Revista Aspas: pesquisa aponta os desafios da audiodescrição teatral
Artigo da última edição da revista do Programa de Pós-graduação em Artes Cênicas reflete sobre caminhos para uma tradução de espetáculos inclusiva e poética
As iniciativas de inclusão para pessoas com deficiências têm se intensificado cada vez mais. Uma delas, conhecida pela hashtag #PraCegoVer, foi criada em 2012 e impulsionou a discussão sobre a vivência de pessoas com deficiência visual na internet. Desde então, o número de empresas, páginas e veículos de comunicação que passaram a adotar a descrição de imagens em suas publicações aumentou significativamente.
Mas como fazer isso fora das redes e levar ferramentas como a audiodescrição para outros meios de interação social e cultural?

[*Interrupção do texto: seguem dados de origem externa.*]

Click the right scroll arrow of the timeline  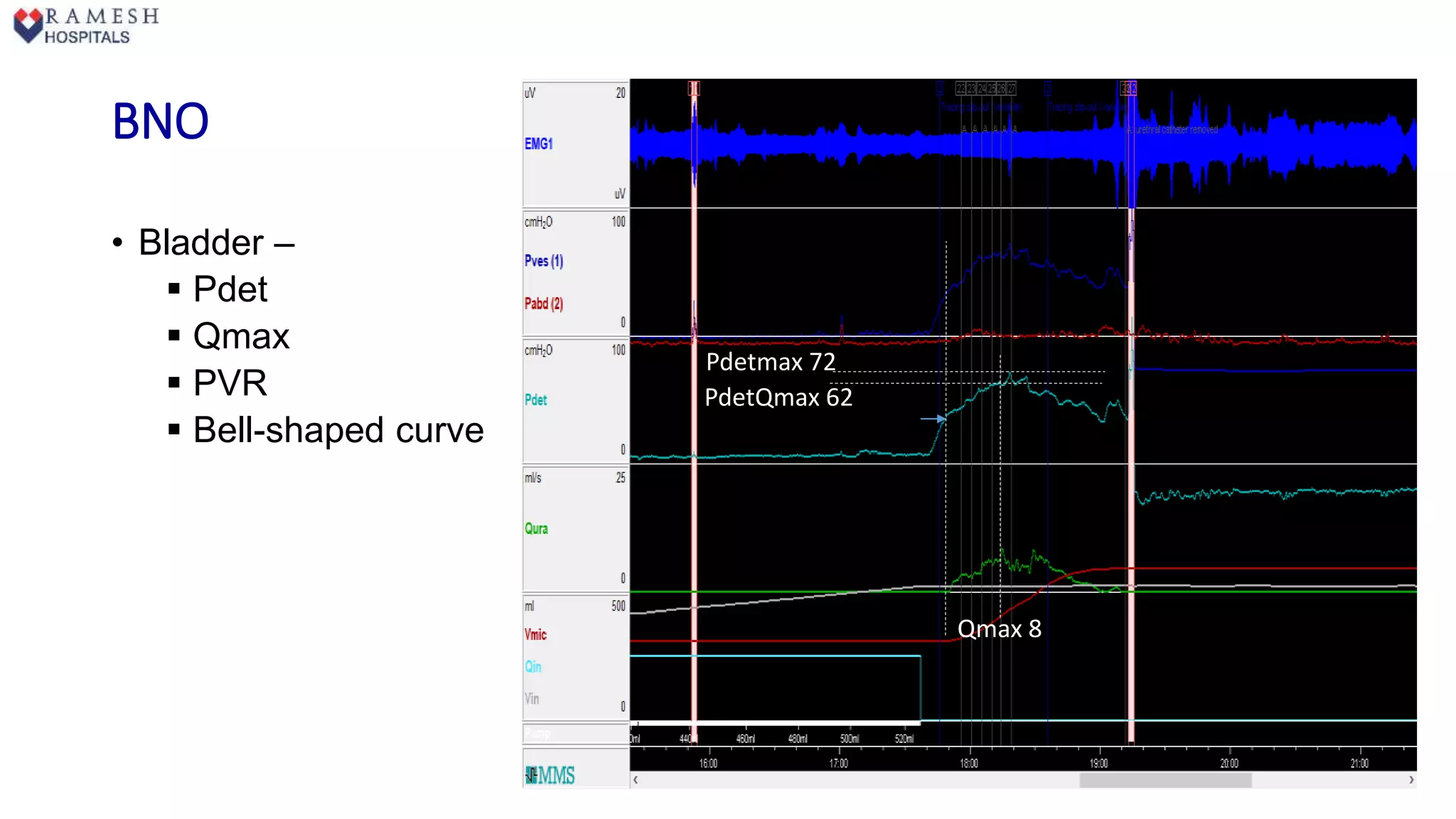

Esse é um dos questionamentos presentes na pesquisa Visualidade e audiodescrição: a cena teatral sob o ponto de vista da deficiência visual, publicada na última edição da Revista Aspas.
De autoria de Jefferson Fernandes Alves, diretor de teatro e professor da Universidade Federal do Rio Grande do Norte (UFRN), e Thiago Cerejeira, audiodescritor consultor, pesquisador na área da acessibilidade comunicacional e cultural e membro da Comissão Permanente de Inclusão e Acessibilidade do Centro de Educação da UFRN, o estudo busca alternativas para uma audiodescrição teatral capaz de incluir e envolver o espectador.
Os desafios

Na pesquisa, a audiodescrição é indicada como uma prática de expansão do olhar que deve acompanhar a poética da cena. Traduzir um espetáculo para esse formato, no entanto, não é uma tarefa simples.
Isso porque é preciso priorizar o crucial para o entendimento dos espectadores com deficiência visual e também possibilitar um equilíbrio no texto, com pausas e silêncios necessários para a formação das imagens mentais.
O roteiro de uma audiodescrição também deve considerar a visualidade completa das cenas. Além da luz, cenário e figurinos, é preciso apresentar a expressividade e ações dos atores. E o que fazer, por exemplo, quando a peça não possui fala alguma?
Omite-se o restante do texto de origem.